Aşkın gözyaşı bir büyük birliği gerçekleştirmek için, hepimiz aynı kilim üzerinde yekpare desenler olmalıyız. Yetmedi aşkın gözyaşı birlik kilimi üzerinde çizgi çizgi efkârımızı nakış nakış işleyip kesretten vahdet (çokluk içinde birlik) deryasına dalmak gerekir. Hatta birlik ve dirlik uğruna dikenli yollarla karşılaşmış olsak bile Gül’ü seven dikenine katlanır misali kilime işlenen o aşkın gözyaşı sevgi seli deryasında karar kılıp kilimin diline vakıf olmak lazım gelir.

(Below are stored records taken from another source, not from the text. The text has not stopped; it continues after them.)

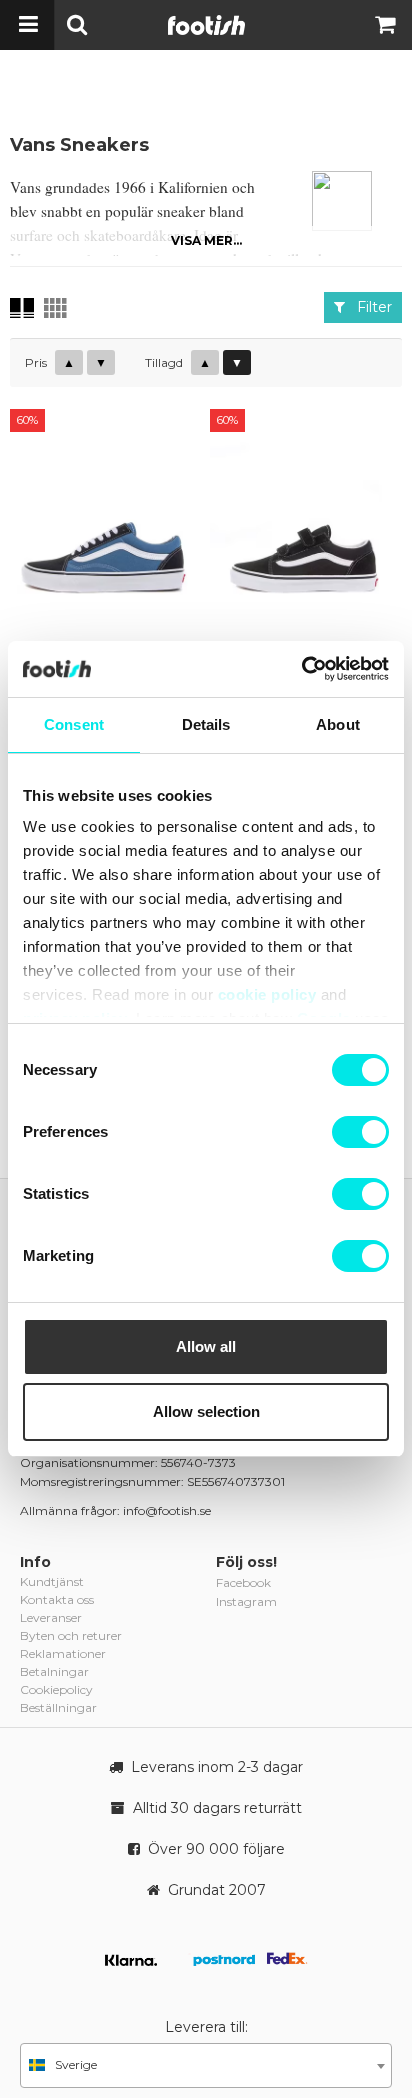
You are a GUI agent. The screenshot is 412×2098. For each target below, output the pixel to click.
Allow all (206, 1346)
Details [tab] (206, 724)
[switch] (360, 1132)
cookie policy (267, 994)
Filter (368, 307)
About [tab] (338, 724)
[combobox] (206, 2065)
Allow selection (206, 1411)
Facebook (243, 1582)
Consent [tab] (74, 724)
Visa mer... (206, 240)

Hele bir insan şu gönül tezgâhında bir kilim dokumaya dursun, desenler arasındaki birlikteliğin ilk işareti sayılan 'Kilimce Hepimiz Kardeşiz’ bilincine erişileceği muhakkak. Öyle ki gönül tezgâhında işlenen her bir nakışın kendi içinde anlam yüklü desenleri sevenleri ötelere kanatlandırmak için vardır. Yine bir insan sevdasını kilime işlemeye dursun, bir bakmışsın birlik tutkusu ve dirlik hasreti her dem gönüllerde çarpar dururda. Nitekim Peygamber övgüsüne mazhar olmuş Fatih Sultan Mehmed’in Gül koklar halde kendini Nakkaş başı Sinan Bey'e resimletmesi kilimce sevdanın bir gönül çarpıntısıdır. Bu yüzden Gül’ü kilimden, kilimi Gül'den ayrı düşünemeyiz. Hatta tutku gözlerle gece gündüz demeden Gül Muhammed’in ter kokusuna hasret duyarız da. Madem öyle, bir kez daha Gül kilimsiz, kilim Gül’süz olmaz dersek yeridir.

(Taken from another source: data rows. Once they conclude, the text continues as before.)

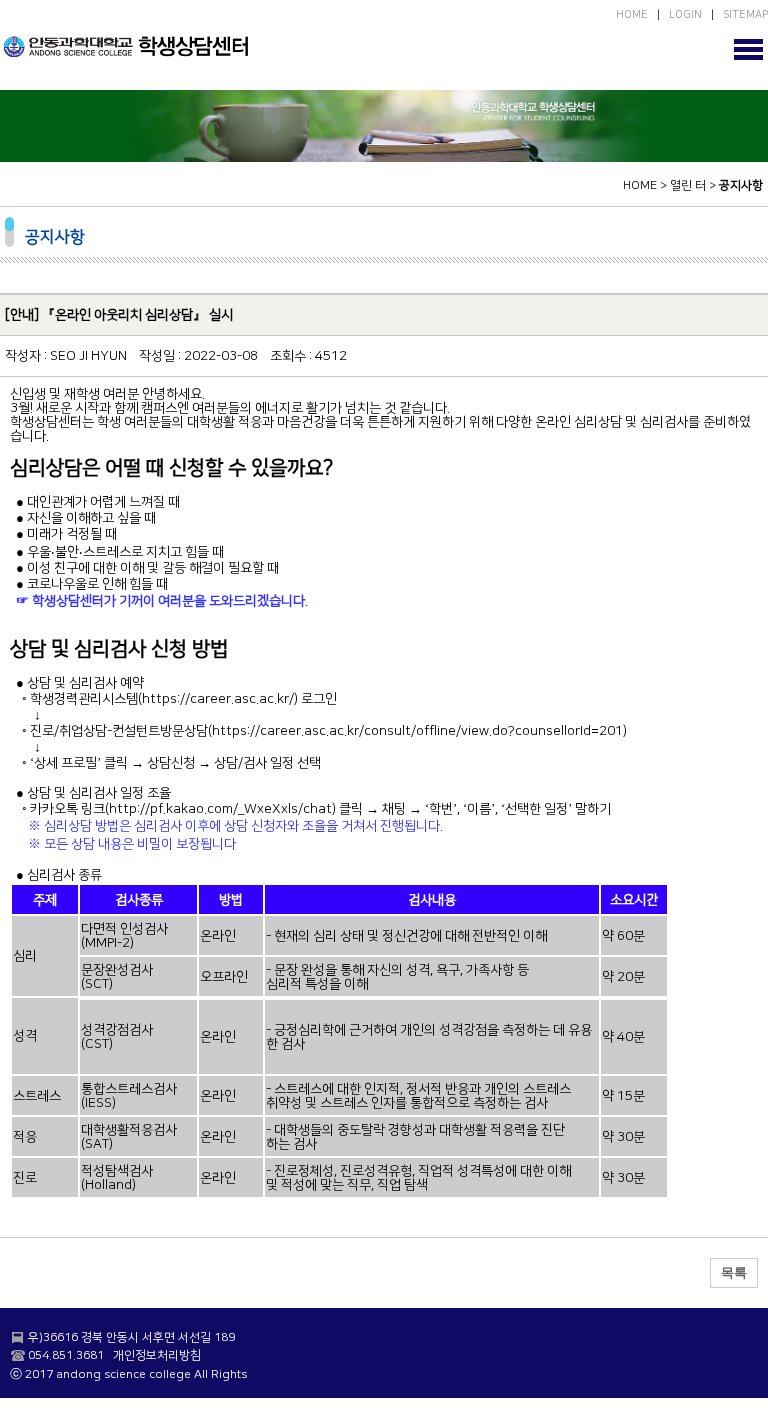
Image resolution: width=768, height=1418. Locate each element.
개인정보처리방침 (157, 1355)
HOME (632, 15)
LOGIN (685, 15)
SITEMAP (745, 15)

Peki ya kilim desenlerimiz? Malum, kilimin her bir deseni Gül Yüzlü Nebi etrafında pervane olmak için vardır. Nasıl ki bir Gül Yüzlü Nebi kilimin kalbiyse, bin bir çeşit renk cümbüşü desenlerde o kalbin aynasıdır. Madem öyle Gül Yüzlü Nebi kokusuna meftun olmak gerektir. Şayet meftun olduysak şimdiden gazamız mübarek ola.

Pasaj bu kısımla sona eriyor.